Reputation: 7805
I have files with the words written on different speaking languages. I would like to parse them using python programming language to have the same structure in all files. Currently files contain the lines like
1. word1
24. word2
- word3
word4
** word5
The goal is to have all of them written like
** word
I have already some code reading from one file, fr, and writing to new one, fw, like this
for line in fr:
match = re.search(r'^\*\* .*', line)
if match:
fw.write(line)
I have two questions.
First question. How to write regexp, so it will be searching for line starting not from alpha character and remove everything that is before alpha character?
I have tried like this
fw.write(re.sub(r'(^([^a-zA-Z].*)([a-zA-Z])*.*)', "** \1", line))
but it doesn't work.
Second question. How to verify if the string starts with alpha character. I have tried
print line[0].isalpha()
it returns ?. Do I need to have it unicode first?
Thank you.
Upvotes: 1
Views: 201
Reputation: 564
Try matching any of the possible line prefixes, then collect the rest of the line as your word of interest.
pat = re.compile(r'^(\d+\. |- |\*\* )?(?P<word>.*)')
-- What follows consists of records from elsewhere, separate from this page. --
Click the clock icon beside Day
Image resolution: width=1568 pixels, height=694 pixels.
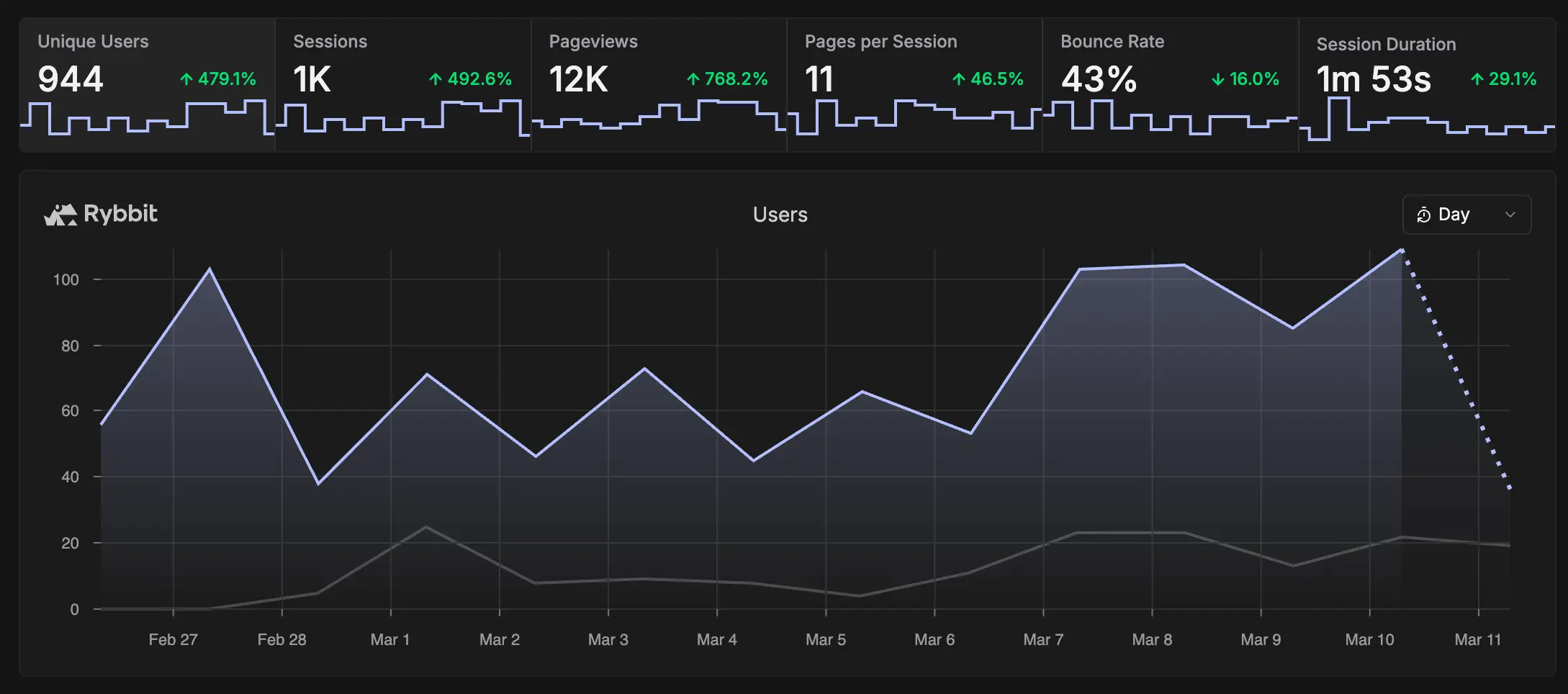[x=1423, y=215]
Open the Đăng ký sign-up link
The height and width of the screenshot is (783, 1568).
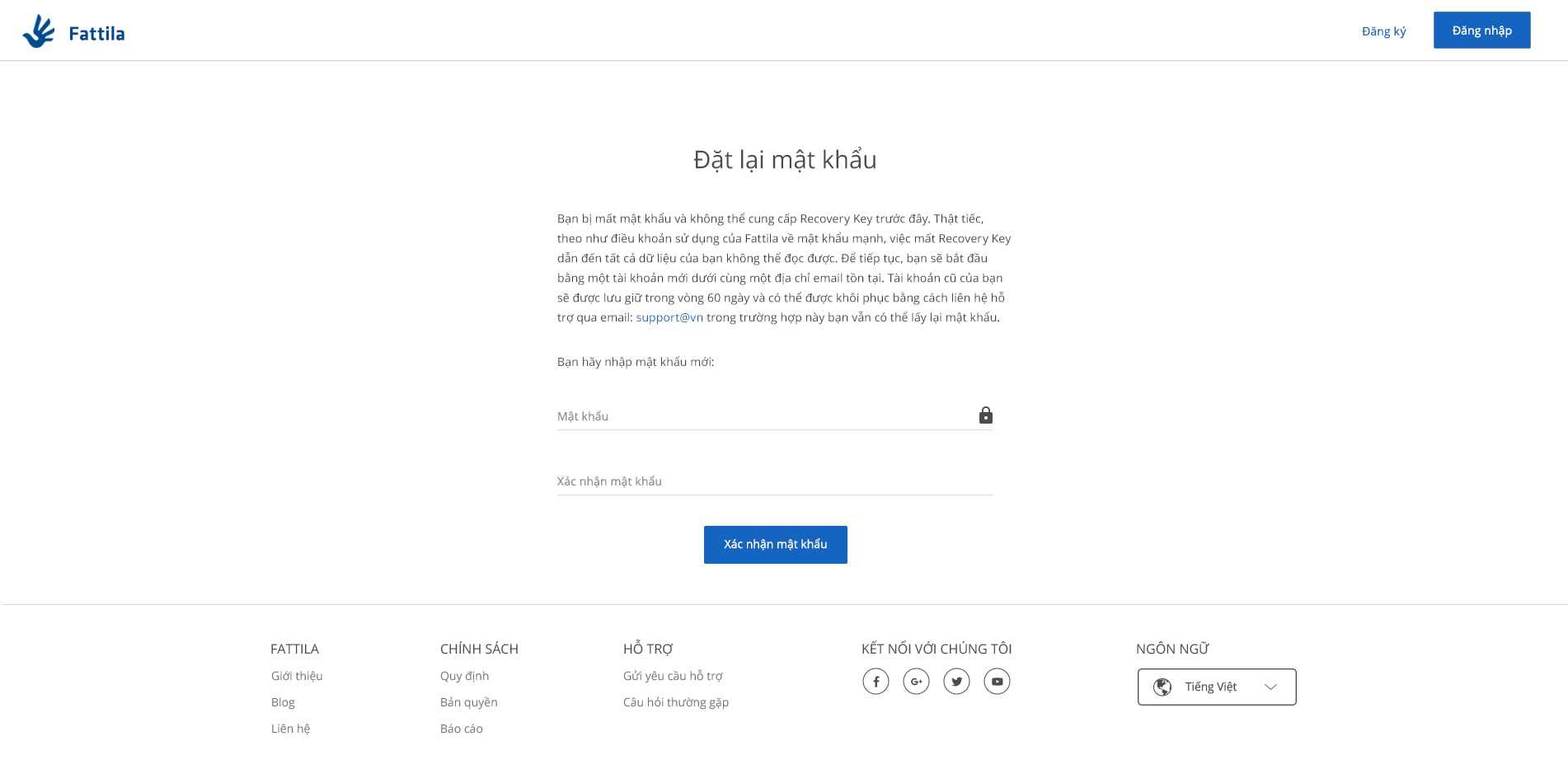pos(1383,31)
The first group defines the possible prefixes (you might want to fix it up for one or more spaces instead of a literal space). The second, named, group gets the word.
Upvotes: 0
Reputation: 91430
The unicode property for a letter is: \pL
. Put this in place of [a-zA-Z]
use it as:
^\PL*(\pL+)
That means 0 or more non letter followed by 1 or more letters captured in group 1.
Upvotes: 2
Reputation: 50200
Import the codecs
module and open the file with
fp = codecs.open(filename, encoding='utf-8')
If your file has a mix of languages, this is the most likely to be right. If not, figure out which encoding you should be using. This will give you unicode and your REs will have a hope of working correctly.
Upvotes: 0